TASK DIRECTIONS »
Swap "Apps menu" for "Tools menu" in the rows starting at the line with "Where should I" and ending at the line with "tap(262, 199)", and write those lines out again with everything else unchanged. Leave the pictures out of your answer.

(A run of rows)
◆ ◆ ◆

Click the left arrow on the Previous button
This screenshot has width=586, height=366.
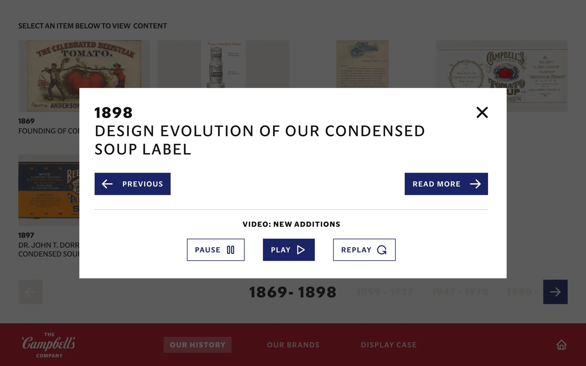point(107,184)
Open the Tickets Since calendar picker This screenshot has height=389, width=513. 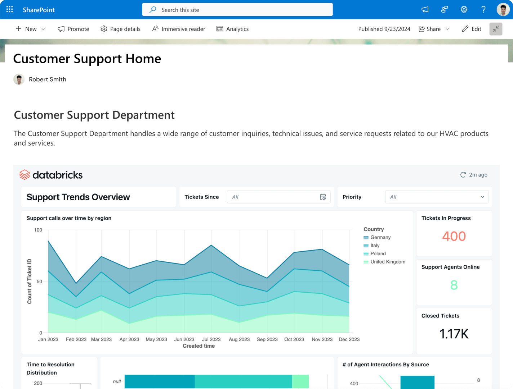[x=323, y=197]
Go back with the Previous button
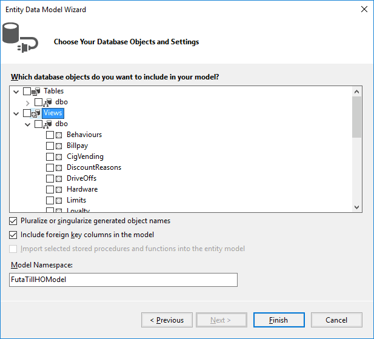 167,320
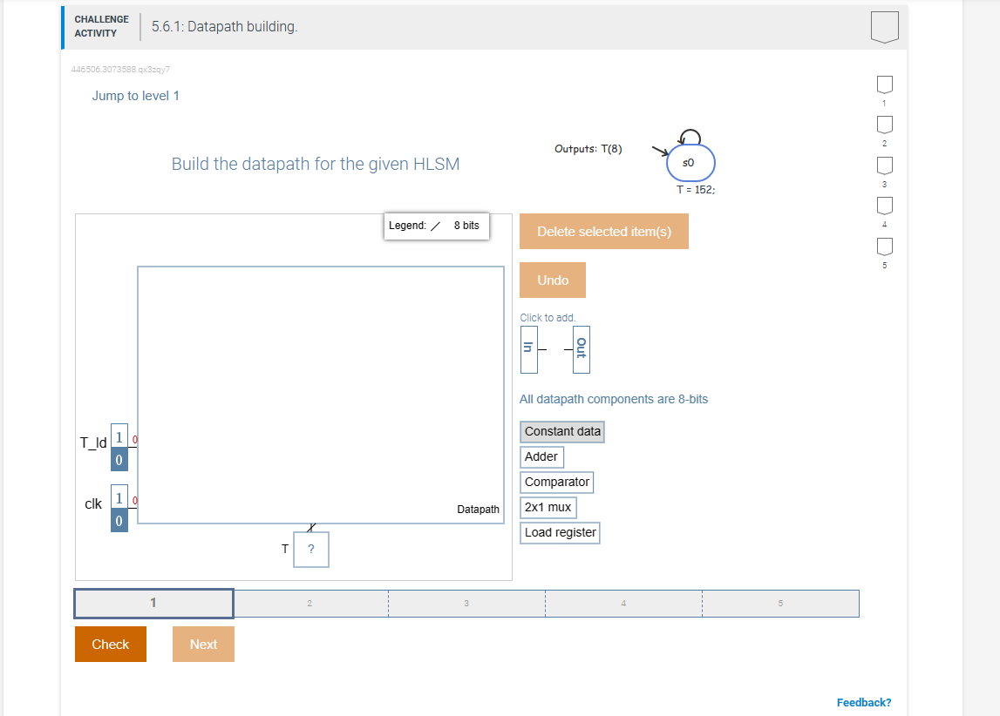Add a Load register component
Screen dimensions: 1000x716
coord(560,532)
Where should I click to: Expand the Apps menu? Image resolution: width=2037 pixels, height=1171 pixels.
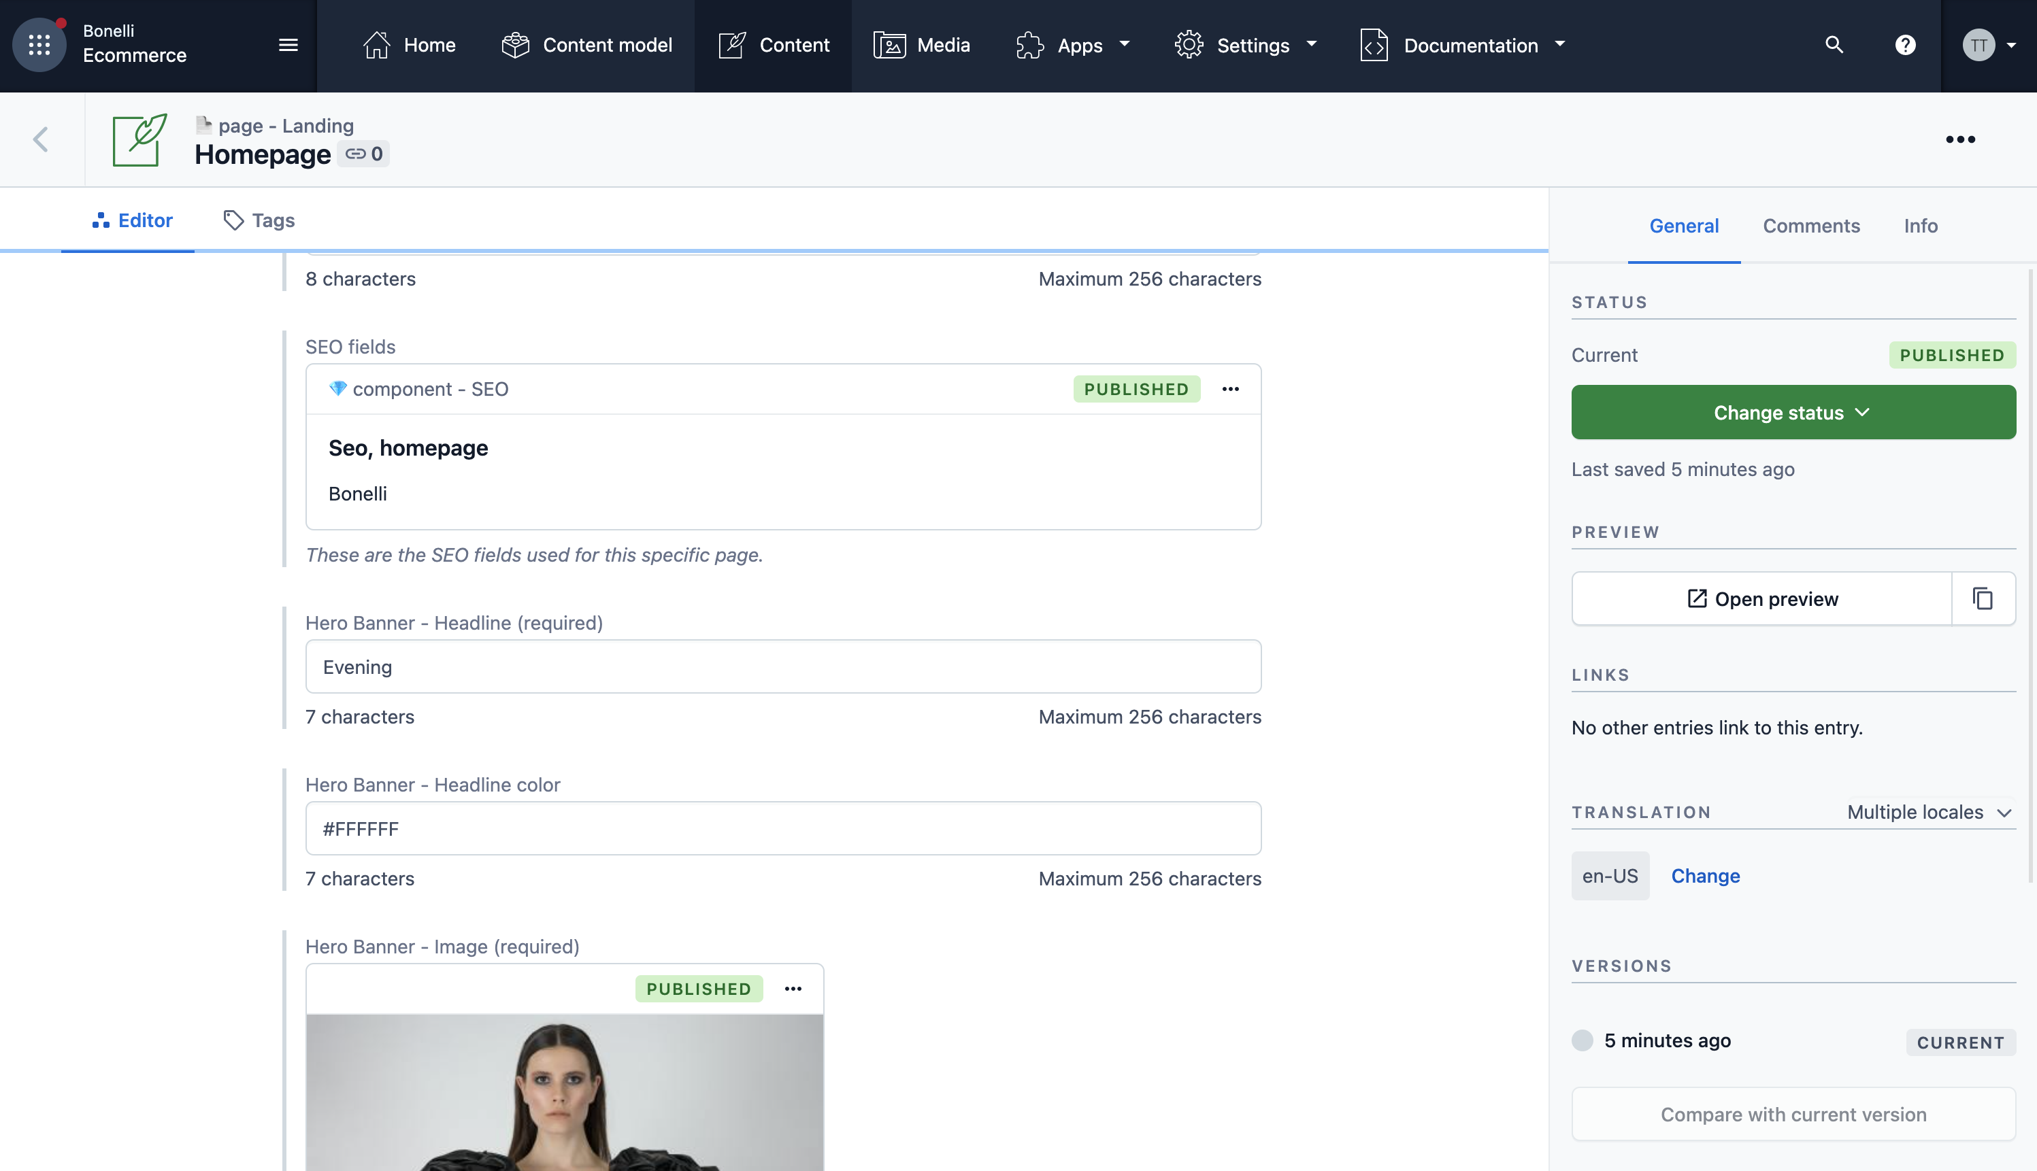coord(1073,45)
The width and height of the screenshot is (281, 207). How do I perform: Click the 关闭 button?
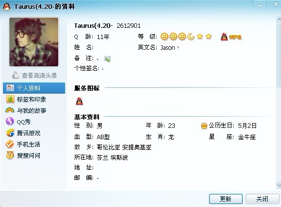tap(262, 199)
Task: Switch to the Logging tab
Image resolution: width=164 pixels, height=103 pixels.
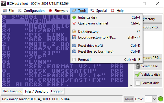Action: 57,91
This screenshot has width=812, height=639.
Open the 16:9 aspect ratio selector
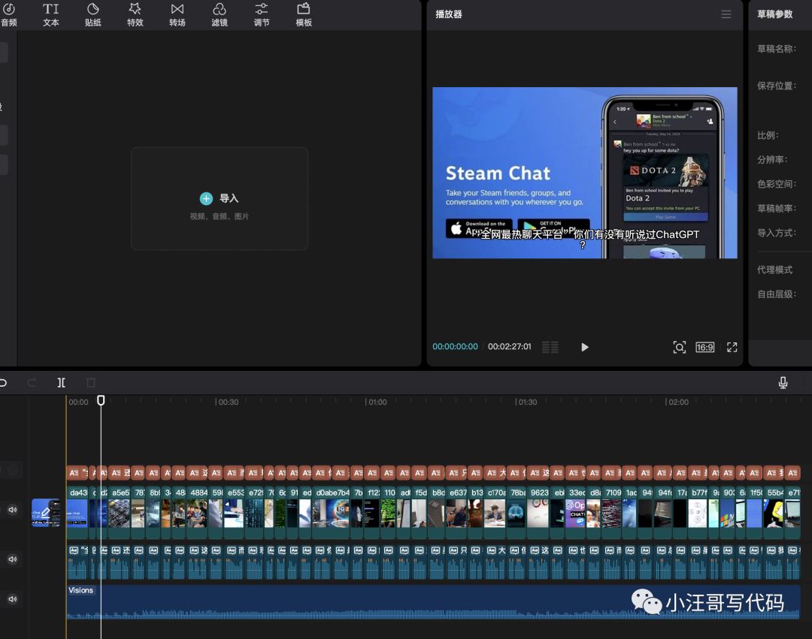[x=704, y=347]
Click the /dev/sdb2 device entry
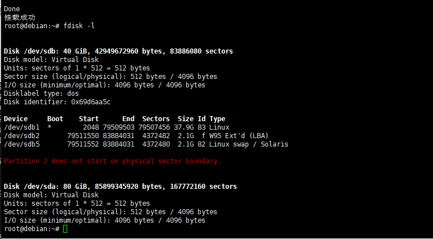Screen dimensions: 433x239 (x=21, y=136)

◆ ◆ ◆

OUTPUT FOR THIS TASK »
Where should I click to: Expand the Tools menu? Image resolution: width=2037 pixels, height=1171 pixels.
coord(1073,45)
The width and height of the screenshot is (281, 207). How do I perform: Click the 关闭 button?
tap(262, 199)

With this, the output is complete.